#### [PROBLEM]
Pick out every line below that contains the word "layout" and copy those lines.
Start of DATA FOR THIS TASK
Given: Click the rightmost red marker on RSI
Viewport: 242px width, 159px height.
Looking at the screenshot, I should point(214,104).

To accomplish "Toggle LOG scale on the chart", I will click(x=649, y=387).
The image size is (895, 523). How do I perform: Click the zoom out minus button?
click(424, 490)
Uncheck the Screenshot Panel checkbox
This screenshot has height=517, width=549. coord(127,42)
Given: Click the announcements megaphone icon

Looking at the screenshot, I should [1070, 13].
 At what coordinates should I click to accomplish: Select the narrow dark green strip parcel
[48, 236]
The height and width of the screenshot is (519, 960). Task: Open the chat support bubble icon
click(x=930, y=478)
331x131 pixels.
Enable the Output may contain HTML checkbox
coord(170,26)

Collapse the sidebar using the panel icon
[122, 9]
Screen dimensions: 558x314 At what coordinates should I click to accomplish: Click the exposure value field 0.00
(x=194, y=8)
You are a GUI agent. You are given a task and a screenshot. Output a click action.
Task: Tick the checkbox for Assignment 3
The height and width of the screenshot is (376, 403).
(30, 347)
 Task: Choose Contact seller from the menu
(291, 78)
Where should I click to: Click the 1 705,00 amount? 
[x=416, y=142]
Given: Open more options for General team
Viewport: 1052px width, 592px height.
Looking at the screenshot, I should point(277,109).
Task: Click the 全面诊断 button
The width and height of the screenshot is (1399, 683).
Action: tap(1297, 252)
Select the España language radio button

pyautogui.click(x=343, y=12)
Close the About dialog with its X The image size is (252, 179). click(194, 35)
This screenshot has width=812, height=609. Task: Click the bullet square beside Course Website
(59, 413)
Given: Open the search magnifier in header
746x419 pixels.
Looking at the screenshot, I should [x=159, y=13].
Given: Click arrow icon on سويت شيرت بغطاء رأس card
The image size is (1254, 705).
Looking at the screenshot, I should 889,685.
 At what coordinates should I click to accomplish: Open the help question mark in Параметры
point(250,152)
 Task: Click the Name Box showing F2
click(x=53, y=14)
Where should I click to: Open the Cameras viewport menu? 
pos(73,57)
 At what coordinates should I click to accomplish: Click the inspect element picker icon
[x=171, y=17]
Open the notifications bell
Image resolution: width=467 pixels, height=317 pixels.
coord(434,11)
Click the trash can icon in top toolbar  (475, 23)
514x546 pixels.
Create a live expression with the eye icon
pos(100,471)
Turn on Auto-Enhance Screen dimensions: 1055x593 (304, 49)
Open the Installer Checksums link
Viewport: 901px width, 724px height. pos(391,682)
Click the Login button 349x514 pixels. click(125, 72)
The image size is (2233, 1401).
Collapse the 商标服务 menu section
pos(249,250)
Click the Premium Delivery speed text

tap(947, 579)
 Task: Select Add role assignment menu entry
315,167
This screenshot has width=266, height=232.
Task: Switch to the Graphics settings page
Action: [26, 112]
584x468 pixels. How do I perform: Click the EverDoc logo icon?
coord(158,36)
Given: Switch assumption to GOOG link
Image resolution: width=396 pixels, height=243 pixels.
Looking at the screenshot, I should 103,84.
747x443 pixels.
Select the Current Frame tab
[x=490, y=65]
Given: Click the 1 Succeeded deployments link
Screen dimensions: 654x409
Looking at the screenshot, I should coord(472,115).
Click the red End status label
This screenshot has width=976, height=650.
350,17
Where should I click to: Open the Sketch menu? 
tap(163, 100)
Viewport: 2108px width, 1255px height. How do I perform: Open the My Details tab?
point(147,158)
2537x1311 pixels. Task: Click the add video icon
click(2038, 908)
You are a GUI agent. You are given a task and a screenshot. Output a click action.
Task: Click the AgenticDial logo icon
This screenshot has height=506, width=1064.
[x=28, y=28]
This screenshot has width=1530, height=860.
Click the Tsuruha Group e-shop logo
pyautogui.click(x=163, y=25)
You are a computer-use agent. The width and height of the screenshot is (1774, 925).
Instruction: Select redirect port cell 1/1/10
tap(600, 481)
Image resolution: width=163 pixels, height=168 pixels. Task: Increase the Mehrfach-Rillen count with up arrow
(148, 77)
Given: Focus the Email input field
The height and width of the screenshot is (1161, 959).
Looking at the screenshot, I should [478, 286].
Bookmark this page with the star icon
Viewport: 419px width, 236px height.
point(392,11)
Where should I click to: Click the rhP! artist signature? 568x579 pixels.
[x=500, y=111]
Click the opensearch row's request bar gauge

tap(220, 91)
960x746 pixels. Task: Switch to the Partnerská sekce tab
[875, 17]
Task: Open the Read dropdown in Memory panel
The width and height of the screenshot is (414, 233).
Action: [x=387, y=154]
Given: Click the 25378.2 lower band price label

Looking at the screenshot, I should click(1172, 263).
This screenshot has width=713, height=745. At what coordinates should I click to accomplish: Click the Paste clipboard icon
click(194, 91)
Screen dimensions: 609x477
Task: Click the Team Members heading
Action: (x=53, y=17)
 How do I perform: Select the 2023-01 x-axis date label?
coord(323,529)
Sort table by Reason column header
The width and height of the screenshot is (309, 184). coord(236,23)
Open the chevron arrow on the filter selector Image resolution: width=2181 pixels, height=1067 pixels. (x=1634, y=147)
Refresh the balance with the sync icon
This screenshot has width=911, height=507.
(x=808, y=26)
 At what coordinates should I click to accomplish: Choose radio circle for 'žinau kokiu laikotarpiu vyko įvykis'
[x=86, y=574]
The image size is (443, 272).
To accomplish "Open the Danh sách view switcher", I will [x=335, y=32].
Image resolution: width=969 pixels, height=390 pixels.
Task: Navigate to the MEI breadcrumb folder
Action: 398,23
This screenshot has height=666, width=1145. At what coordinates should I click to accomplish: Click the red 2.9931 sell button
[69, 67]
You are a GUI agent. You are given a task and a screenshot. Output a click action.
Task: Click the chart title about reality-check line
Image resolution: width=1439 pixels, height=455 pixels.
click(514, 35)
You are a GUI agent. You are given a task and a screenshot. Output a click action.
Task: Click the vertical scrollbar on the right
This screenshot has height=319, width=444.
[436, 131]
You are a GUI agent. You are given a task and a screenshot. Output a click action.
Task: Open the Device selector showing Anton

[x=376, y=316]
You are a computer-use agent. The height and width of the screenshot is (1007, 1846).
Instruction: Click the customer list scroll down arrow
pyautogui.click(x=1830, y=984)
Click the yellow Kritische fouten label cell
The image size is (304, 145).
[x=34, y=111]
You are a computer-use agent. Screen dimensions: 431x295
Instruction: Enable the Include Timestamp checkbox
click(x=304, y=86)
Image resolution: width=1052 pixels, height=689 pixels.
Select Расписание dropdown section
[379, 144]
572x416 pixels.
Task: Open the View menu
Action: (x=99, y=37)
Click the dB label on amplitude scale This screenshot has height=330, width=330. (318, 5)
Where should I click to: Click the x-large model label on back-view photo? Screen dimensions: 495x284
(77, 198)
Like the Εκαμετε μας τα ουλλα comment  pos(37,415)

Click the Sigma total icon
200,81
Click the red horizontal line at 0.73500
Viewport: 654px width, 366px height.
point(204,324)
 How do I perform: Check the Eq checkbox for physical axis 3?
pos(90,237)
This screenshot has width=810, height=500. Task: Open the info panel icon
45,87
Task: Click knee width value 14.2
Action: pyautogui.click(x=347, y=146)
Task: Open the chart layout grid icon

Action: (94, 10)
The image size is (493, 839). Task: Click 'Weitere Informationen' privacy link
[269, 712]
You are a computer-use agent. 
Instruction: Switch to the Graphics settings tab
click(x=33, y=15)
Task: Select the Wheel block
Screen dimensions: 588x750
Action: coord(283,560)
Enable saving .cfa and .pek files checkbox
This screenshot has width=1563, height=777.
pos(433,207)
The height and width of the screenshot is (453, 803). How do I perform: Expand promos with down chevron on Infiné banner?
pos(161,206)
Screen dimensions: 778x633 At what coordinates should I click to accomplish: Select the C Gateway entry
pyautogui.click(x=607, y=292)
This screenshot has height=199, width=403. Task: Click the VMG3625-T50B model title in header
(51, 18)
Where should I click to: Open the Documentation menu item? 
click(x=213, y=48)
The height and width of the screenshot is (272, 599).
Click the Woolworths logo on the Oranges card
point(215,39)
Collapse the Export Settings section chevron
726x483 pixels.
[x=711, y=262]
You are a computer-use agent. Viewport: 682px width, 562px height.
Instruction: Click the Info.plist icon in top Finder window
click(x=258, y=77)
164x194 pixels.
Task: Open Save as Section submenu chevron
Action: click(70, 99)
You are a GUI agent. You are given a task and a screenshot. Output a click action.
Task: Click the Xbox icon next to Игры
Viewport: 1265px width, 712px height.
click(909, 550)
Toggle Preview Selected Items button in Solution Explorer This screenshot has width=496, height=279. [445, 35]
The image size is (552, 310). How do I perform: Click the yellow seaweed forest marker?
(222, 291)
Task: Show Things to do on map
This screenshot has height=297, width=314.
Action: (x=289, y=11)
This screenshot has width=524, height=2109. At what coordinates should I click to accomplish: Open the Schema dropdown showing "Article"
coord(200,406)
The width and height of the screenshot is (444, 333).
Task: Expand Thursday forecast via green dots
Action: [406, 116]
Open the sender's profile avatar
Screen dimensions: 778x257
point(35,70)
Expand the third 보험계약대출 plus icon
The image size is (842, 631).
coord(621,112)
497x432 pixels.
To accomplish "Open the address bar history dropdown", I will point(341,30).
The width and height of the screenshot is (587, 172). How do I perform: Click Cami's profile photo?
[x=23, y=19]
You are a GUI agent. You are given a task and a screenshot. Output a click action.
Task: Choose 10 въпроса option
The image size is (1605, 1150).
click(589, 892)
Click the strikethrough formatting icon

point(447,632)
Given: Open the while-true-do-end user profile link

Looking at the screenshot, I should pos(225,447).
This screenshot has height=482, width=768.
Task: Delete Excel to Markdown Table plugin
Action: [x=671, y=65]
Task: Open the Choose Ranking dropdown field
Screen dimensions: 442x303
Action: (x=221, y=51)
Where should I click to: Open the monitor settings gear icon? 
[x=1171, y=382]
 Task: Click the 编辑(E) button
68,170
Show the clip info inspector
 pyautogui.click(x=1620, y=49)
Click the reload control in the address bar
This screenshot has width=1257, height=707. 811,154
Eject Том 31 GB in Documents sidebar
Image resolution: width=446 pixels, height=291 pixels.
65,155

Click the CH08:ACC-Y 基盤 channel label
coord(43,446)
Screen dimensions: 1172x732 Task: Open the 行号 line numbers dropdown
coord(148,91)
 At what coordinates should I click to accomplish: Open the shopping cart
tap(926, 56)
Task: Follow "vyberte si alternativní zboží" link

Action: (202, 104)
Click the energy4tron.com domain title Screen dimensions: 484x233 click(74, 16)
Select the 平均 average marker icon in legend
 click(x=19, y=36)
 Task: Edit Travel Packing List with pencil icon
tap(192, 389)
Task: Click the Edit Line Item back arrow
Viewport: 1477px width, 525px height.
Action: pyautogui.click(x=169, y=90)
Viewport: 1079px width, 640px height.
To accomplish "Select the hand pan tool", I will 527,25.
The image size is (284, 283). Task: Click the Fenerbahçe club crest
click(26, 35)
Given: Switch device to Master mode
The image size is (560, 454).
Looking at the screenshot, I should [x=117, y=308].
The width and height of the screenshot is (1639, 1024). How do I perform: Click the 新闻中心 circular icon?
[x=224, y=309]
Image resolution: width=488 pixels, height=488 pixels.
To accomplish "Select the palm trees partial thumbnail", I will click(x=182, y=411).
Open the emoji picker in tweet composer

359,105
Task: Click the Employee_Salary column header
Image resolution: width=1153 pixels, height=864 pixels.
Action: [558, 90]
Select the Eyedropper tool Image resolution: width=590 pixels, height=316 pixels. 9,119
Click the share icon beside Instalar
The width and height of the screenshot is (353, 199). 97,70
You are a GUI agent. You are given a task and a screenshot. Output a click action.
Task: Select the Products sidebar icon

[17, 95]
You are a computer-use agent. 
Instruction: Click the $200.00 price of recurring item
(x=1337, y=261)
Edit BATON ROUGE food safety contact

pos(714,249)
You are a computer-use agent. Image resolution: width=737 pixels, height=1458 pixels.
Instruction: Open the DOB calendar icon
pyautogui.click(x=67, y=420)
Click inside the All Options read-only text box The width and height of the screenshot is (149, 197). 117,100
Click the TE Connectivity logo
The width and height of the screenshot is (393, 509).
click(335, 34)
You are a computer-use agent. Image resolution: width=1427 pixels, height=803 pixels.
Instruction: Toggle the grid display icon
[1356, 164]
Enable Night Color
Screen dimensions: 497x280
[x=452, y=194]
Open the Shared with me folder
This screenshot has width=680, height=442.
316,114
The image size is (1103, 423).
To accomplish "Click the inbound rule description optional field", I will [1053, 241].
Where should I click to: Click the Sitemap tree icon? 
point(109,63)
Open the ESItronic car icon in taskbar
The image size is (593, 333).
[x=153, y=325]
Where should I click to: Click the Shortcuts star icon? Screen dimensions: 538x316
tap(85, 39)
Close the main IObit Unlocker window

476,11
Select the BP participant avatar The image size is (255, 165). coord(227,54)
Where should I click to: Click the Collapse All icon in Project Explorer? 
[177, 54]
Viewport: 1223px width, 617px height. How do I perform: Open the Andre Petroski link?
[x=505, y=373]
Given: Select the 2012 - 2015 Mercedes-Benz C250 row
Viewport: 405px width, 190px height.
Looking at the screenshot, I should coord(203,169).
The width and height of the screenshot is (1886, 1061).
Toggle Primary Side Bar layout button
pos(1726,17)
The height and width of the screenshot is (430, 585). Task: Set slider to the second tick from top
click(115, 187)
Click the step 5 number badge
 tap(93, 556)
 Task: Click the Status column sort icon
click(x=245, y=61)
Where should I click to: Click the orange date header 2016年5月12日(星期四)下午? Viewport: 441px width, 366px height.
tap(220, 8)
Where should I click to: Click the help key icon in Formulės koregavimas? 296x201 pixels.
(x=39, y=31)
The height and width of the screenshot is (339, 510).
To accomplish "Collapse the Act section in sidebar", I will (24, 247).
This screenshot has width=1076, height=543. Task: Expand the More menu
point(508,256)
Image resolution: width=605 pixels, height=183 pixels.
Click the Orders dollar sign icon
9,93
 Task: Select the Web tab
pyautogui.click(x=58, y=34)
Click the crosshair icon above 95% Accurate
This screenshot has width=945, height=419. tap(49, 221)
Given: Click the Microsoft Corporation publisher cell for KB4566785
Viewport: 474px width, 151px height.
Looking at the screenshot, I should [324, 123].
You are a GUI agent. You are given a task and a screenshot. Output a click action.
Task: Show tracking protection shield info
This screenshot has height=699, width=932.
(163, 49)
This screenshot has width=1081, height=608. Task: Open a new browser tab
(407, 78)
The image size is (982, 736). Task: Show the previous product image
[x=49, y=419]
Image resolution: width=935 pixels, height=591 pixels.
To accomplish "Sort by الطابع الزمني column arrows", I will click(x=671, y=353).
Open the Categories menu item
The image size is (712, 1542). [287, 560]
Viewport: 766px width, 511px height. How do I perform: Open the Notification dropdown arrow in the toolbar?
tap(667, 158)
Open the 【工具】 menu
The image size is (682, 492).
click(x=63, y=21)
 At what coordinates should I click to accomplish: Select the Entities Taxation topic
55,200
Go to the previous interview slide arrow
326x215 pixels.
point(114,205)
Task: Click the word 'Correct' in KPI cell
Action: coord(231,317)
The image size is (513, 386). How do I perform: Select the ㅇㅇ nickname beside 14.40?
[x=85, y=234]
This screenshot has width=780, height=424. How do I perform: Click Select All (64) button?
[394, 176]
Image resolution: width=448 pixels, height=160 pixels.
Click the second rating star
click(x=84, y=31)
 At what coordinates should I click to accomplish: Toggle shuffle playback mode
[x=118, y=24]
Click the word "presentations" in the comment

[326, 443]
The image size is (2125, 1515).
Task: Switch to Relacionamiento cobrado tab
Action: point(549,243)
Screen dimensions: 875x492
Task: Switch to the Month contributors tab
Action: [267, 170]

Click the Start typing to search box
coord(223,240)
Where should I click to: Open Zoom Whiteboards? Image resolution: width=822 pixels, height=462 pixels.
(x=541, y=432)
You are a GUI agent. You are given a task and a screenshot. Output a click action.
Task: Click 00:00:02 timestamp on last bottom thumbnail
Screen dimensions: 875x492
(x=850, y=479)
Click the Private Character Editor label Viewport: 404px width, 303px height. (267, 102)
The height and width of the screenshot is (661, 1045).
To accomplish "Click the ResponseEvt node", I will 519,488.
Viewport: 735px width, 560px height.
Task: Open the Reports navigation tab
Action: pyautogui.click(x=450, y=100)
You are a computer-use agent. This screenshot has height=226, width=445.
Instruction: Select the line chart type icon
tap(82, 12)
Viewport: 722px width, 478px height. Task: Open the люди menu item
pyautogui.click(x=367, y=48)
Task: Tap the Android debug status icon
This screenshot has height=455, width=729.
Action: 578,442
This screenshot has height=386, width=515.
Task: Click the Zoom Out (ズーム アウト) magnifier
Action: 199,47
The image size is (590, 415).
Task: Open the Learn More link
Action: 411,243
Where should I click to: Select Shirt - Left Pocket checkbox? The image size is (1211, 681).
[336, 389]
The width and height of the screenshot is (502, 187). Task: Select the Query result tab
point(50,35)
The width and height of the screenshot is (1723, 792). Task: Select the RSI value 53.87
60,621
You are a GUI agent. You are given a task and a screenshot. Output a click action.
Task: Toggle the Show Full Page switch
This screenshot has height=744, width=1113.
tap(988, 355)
End of DATA FOR THIS TASK
#### [ANSWER]
Task: Open the chart layout grid icon
Toggle Primary Side Bar layout button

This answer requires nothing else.